# 2 good bucks. Same day!!



## collar boy (Apr 5, 2008)

5x4








4x4








Pretty good day we had!!


----------



## bandman (Feb 13, 2006)

VERY nice deer and great pics to boot! Good work fellas. :beer:


----------



## Sasha and Abby (May 11, 2004)

Great deer guys!!!

If you could just convince all the rest of the rubberheads to pass on those basket racks... and shoot more does for meat.


----------



## hunt4P&amp;Y (Sep 23, 2004)

Nice bucks! Was it raining in the top picture? Or was he down bedded in the water?

Congrats!


----------



## Nick Roehl (Mar 7, 2002)

Nice bucks!!


----------



## MNGOOSEER (Jun 12, 2006)

Great looking Buck Congrats to both of you


----------



## Jugglo (Nov 17, 2008)

Nice bucks! thats some good eatin! :beer:


----------



## collar boy (Apr 5, 2008)

Thank guys!! He ran into a flooded corner of the field into some cattails and mud and laid down in it. thats why he looks to be all wet.


----------



## ndwaterfowler (May 22, 2005)

Nice bucks!

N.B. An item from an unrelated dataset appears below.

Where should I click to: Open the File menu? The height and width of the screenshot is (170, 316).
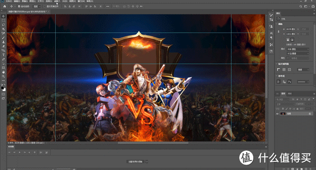click(9, 1)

Thanks for sharing!


----------



## buckseye (Dec 8, 2003)

Nice bucks, what state are they from?


----------



## collar boy (Apr 5, 2008)

They are from South Dakota


----------



## sod44 (Sep 30, 2008)

those are some nice bucks guys. Great Job.


----------



## deerslayer80 (Mar 27, 2007)

Looks like a couple of happy hunters.


----------



## NDJHG88 (Sep 29, 2008)

Great Bucks Guys. Looks like you had fun.


----------



## snowslayer (Feb 4, 2008)

awsome bucks guys


----------



## Burly1 (Sep 20, 2003)

Well done boys!
Burl


----------



## waterfowler7 (Sep 16, 2008)

Congrats, both of them are pretty nice bucks


----------



## hunter121390 (Nov 7, 2006)

nice bucks. congrats :beer:


----------